Recorded data —
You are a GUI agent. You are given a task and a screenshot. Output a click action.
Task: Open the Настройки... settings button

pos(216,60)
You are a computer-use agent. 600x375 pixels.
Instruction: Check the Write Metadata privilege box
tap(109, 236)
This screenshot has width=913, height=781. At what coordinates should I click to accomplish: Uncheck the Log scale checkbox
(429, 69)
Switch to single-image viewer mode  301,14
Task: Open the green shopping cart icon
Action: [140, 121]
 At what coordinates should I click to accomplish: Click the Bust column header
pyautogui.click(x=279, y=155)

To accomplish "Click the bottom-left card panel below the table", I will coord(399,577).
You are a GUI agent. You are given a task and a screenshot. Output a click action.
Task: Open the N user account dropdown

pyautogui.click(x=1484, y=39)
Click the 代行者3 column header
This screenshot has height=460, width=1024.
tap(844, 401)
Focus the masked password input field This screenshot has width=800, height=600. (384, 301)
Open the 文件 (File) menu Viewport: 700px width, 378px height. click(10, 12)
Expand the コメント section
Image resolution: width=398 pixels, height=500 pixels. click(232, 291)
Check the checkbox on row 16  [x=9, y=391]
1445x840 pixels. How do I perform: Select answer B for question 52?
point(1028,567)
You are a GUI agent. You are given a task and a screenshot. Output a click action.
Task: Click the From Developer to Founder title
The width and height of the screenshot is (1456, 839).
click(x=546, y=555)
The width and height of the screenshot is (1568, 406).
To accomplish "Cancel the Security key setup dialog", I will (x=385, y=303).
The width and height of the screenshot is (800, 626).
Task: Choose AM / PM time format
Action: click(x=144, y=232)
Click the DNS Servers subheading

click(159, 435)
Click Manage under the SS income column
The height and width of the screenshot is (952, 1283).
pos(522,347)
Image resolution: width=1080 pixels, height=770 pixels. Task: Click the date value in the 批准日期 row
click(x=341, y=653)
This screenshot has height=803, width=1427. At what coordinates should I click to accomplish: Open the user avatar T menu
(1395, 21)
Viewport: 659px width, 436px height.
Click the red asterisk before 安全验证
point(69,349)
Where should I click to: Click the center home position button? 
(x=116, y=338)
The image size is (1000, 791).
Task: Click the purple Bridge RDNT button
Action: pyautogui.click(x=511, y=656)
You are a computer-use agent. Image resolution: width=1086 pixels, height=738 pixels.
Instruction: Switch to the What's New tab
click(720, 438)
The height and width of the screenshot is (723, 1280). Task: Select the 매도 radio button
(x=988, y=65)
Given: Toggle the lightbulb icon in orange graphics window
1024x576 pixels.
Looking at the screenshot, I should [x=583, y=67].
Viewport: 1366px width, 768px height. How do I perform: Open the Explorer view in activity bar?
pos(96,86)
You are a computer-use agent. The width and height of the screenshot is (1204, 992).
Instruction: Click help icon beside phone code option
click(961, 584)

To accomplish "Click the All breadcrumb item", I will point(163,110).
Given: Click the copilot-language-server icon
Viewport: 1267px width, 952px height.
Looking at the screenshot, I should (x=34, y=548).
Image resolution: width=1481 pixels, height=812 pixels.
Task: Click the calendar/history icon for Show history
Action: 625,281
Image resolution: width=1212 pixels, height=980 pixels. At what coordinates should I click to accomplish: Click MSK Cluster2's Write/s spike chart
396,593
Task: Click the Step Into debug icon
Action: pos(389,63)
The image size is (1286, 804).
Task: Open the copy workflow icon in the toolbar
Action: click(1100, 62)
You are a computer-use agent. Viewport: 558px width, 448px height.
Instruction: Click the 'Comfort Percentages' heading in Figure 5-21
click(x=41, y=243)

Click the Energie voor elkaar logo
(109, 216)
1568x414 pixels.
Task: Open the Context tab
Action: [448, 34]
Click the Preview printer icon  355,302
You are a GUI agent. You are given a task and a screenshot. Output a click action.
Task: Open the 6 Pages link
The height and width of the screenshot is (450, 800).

Instructions to follow —
Above are the records; repeat exactly the lines from the one holding "You are a computer-use agent. Image" down to the one holding "You are a computer-use agent. The", end lines included.

Response box —
You are a computer-use agent. Image resolution: width=1086 pixels, height=738 pixels.
Instruction: Switch to the What's New tab
click(720, 438)
The height and width of the screenshot is (723, 1280). Task: Select the 매도 radio button
(x=988, y=65)
Given: Toggle the lightbulb icon in orange graphics window
1024x576 pixels.
Looking at the screenshot, I should [x=583, y=67].
Viewport: 1366px width, 768px height. How do I perform: Open the Explorer view in activity bar?
pos(96,86)
You are a computer-use agent. The width and height of the screenshot is (1204, 992).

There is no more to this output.